* **Aim of the task**: Rewrite all of the records below as a JSON array of strings, one string for each line, with blank lines omitted.

[Stored entries]
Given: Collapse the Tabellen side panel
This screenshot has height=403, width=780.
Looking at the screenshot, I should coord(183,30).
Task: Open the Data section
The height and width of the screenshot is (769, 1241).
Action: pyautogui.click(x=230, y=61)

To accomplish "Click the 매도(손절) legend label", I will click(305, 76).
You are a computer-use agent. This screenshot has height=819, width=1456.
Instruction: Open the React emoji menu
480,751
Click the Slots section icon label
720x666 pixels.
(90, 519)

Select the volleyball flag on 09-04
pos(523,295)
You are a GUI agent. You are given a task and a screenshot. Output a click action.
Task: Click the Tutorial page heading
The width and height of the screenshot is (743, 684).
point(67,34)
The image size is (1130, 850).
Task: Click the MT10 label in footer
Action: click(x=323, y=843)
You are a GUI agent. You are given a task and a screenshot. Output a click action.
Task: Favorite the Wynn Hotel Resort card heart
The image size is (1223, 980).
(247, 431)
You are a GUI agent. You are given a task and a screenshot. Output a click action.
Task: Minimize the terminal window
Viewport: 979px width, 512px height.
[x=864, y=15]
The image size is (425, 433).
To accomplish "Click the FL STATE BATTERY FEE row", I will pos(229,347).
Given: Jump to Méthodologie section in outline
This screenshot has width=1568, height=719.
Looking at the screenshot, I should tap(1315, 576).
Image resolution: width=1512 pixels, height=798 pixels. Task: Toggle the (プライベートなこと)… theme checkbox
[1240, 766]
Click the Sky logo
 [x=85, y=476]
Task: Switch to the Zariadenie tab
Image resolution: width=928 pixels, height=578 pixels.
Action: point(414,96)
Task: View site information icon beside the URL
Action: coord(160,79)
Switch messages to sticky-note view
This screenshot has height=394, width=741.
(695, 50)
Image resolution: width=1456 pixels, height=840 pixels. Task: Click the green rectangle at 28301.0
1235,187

* **The result**:
[
  "Given: Collapse the Tabellen side panel",
  "This screenshot has height=403, width=780.",
  "Looking at the screenshot, I should coord(183,30).",
  "Task: Open the Data section",
  "The height and width of the screenshot is (769, 1241).",
  "Action: pyautogui.click(x=230, y=61)",
  "To accomplish \"Click the 매도(손절) legend label\", I will click(305, 76).",
  "You are a computer-use agent. This screenshot has height=819, width=1456.",
  "Instruction: Open the React emoji menu",
  "480,751",
  "Click the Slots section icon label",
  "720x666 pixels.",
  "(90, 519)",
  "Select the volleyball flag on 09-04",
  "pos(523,295)",
  "You are a GUI agent. You are given a task and a screenshot. Output a click action.",
  "Task: Click the Tutorial page heading",
  "The width and height of the screenshot is (743, 684).",
  "point(67,34)",
  "The image size is (1130, 850).",
  "Task: Click the MT10 label in footer",
  "Action: click(x=323, y=843)",
  "You are a GUI agent. You are given a task and a screenshot. Output a click action.",
  "Task: Favorite the Wynn Hotel Resort card heart",
  "The image size is (1223, 980).",
  "(247, 431)",
  "You are a GUI agent. You are given a task and a screenshot. Output a click action.",
  "Task: Minimize the terminal window",
  "Viewport: 979px width, 512px height.",
  "[x=864, y=15]",
  "The image size is (425, 433).",
  "To accomplish \"Click the FL STATE BATTERY FEE row\", I will pos(229,347).",
  "Given: Jump to Méthodologie section in outline",
  "This screenshot has width=1568, height=719.",
  "Looking at the screenshot, I should tap(1315, 576).",
  "Image resolution: width=1512 pixels, height=798 pixels. Task: Toggle the (プライベートなこと)… theme checkbox",
  "[1240, 766]",
  "Click the Sky logo",
  " [x=85, y=476]",
  "Task: Switch to the Zariadenie tab",
  "Image resolution: width=928 pixels, height=578 pixels.",
  "Action: point(414,96)",
  "Task: View site information icon beside the URL",
  "Action: coord(160,79)",
  "Switch messages to sticky-note view",
  "This screenshot has height=394, width=741.",
  "(695, 50)",
  "Image resolution: width=1456 pixels, height=840 pixels. Task: Click the green rectangle at 28301.0",
  "1235,187"
]